Action item -> Every entry must be copied word for word.

Task data ->

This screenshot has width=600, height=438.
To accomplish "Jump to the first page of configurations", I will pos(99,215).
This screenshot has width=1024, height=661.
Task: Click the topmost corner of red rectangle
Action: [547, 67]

Solution ->
This screenshot has width=600, height=438.
To accomplish "Jump to the first page of configurations", I will pos(99,215).
This screenshot has width=1024, height=661.
Task: Click the topmost corner of red rectangle
Action: [547, 67]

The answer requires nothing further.